Stored data entries:
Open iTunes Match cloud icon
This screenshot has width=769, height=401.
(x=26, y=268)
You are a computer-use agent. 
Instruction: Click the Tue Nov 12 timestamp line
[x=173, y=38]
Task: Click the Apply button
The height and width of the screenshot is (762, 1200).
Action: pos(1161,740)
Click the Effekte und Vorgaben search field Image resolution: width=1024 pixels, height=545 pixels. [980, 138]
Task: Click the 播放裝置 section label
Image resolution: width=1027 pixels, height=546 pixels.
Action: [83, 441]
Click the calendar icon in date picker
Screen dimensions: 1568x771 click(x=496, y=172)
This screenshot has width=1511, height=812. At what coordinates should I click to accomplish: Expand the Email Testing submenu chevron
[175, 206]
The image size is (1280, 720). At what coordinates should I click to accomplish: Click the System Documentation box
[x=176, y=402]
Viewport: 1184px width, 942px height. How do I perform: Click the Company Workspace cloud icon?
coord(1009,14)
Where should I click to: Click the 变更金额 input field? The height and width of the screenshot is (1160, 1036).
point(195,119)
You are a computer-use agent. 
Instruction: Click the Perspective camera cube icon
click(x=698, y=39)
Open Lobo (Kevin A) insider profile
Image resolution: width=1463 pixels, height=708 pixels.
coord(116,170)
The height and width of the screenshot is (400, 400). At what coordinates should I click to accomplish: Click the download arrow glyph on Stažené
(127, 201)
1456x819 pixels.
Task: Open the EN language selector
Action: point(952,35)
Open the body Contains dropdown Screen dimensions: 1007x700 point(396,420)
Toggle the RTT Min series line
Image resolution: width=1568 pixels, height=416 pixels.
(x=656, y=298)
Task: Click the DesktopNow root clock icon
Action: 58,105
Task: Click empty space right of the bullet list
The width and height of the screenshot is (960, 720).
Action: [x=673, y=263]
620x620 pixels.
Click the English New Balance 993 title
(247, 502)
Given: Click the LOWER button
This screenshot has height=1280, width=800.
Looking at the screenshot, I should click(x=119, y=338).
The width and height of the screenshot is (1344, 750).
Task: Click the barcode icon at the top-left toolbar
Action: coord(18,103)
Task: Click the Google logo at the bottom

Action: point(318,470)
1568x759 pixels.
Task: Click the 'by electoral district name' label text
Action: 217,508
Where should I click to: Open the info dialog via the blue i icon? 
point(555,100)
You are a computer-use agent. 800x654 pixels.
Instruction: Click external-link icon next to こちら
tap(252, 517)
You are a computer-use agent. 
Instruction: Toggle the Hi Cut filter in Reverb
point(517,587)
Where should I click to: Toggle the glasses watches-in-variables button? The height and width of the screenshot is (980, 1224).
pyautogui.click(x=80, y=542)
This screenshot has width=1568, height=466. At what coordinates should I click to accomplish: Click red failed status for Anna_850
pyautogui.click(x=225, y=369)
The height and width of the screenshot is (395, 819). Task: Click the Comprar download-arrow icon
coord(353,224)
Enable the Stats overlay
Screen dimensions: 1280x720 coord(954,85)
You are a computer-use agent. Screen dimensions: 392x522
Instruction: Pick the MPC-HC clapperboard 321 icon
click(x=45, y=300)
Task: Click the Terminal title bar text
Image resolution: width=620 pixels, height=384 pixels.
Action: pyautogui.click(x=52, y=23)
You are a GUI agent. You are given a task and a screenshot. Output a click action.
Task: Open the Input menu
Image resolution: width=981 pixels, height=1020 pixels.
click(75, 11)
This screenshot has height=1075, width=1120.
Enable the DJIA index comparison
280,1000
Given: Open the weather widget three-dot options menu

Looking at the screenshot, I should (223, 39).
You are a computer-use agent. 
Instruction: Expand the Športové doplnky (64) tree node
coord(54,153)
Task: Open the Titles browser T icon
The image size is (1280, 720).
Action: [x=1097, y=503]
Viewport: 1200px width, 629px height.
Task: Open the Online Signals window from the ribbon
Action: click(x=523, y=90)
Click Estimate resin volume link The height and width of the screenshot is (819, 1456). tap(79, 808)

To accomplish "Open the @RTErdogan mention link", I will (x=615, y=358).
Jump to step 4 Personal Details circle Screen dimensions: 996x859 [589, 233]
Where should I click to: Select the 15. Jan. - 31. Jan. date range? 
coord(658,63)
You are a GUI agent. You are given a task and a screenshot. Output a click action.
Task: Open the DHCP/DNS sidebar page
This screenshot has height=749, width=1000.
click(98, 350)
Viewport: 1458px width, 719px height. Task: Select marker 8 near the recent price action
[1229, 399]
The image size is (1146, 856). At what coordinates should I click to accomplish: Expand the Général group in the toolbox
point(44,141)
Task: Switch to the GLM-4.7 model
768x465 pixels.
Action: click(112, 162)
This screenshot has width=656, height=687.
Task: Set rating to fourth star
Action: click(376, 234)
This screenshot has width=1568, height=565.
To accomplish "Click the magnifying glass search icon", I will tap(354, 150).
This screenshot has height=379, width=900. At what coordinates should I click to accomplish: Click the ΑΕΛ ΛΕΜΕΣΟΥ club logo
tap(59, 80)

Exercise directions:
Answer with a number only: how many lines above have the word "will"?

Solution to this exercise:
2